先考察三书记述东宫部分的大体时间。从机构设置来说,《旧唐书》、《唐六典》均有“太子内坊”,《新唐书》东宫无,而是在内侍省设“太子内坊局”。此变动是根据开元二十七年四月二十八日敕:“内坊宜复内侍省为局”[50] 。可见开元二十七年为《旧唐书》、《唐六典》的下限。由二书崇文馆内置“校书二人”可知其均为开元七年以后制度[51] 。永徽《残卷》第17行记内直局有“典玺四人掌守玺”,而《旧唐书》、《唐六典》均未记。《新唐书》内直局注云:“武德中,有典玺四人,开元中废。”又《旧唐书》、《唐六典》均记“太子宾客四人”,据《唐会要》卷六七《东宫官》记太子宾客“开元中,始编入令,置四员”。综合以上几条可知,《旧唐书》和《唐六典》东宫官属部分反映时间大体相当,均记开元中后期制度。

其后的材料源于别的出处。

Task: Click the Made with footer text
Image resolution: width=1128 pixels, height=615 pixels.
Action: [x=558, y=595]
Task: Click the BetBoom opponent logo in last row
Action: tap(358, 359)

隋东宫置吏状况从《隋书》中难以得知,但《册府元龟》中完整的保存了一条隋文帝时太子内坊官吏的资料,“隋文帝始置太子内坊,典内一人、丞四人、录事一人、令史三人、书令史五人、道客舍人六人、阍师六人、内阍八人、内给使无员数、内厩二人、典事二人、驾士三十人、亭长二人、掌故四人”[52] 。从吏名到员数,都与永徽《残卷》和《唐六典》所记相当接近。从内坊情况可知,在太子内坊置吏方面,唐承隋制,变化不大,直至唐中。而以《残卷》所记永徽二年制、《册府元龟》所记开元二十五年制、推测为开元中后期制度的《唐六典》、及至少为开元二十七年以后制度的《新唐书》互相比较,可以发现近百年中东宫这部分官署置吏状况相当稳定,前后变化甚微(参见附表二)。在这种情况下,我们认为,既然《旧唐书》也反映开元中后期的东宫状况,与《唐六典》大体同时,那么其对“书令史、书吏、府、史”等胥吏的大量未记,至少从吏名来说,可以视为漏记。